**WHAT TO WORK ON:** Both the line below containing "Where should I click to: Click the Detachments" and the line containing "This screenshot has width=1148, height=1046.", along with every line between them, should be repeated exactly; no other line belongs in the answer.

**TASK INPUT:**
== == ==

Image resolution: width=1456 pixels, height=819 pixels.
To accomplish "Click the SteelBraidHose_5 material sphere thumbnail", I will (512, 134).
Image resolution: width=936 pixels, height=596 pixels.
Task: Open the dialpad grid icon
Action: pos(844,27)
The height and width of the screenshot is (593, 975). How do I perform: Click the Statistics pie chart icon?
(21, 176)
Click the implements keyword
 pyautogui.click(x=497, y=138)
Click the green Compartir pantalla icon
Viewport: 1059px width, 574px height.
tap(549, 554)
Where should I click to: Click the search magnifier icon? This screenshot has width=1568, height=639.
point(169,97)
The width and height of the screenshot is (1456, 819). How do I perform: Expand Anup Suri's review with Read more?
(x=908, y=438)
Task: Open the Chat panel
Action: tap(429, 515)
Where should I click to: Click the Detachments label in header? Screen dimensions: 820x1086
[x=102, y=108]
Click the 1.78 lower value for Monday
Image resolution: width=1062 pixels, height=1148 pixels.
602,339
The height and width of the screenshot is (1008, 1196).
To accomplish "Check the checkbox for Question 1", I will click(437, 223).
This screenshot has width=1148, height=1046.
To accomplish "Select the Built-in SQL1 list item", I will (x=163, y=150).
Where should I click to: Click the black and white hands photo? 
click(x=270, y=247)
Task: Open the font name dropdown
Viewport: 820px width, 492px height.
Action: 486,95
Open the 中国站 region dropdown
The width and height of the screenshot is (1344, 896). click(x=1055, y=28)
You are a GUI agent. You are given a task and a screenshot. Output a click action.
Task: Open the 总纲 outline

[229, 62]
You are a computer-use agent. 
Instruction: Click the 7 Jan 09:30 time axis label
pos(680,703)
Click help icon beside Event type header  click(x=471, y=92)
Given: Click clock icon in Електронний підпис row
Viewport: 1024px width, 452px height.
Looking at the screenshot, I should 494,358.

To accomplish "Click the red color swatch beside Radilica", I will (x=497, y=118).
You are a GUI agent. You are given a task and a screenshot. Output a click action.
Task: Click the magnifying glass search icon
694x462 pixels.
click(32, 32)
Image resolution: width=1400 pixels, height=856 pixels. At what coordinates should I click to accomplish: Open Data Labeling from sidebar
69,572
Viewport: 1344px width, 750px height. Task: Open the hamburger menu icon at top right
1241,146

== == ==

**WORKED SOLUTION:**
Where should I click to: Click the Detachments label in header? Screen dimensions: 820x1086
[x=102, y=108]
Click the 1.78 lower value for Monday
Image resolution: width=1062 pixels, height=1148 pixels.
602,339
The height and width of the screenshot is (1008, 1196).
To accomplish "Check the checkbox for Question 1", I will click(437, 223).
This screenshot has width=1148, height=1046.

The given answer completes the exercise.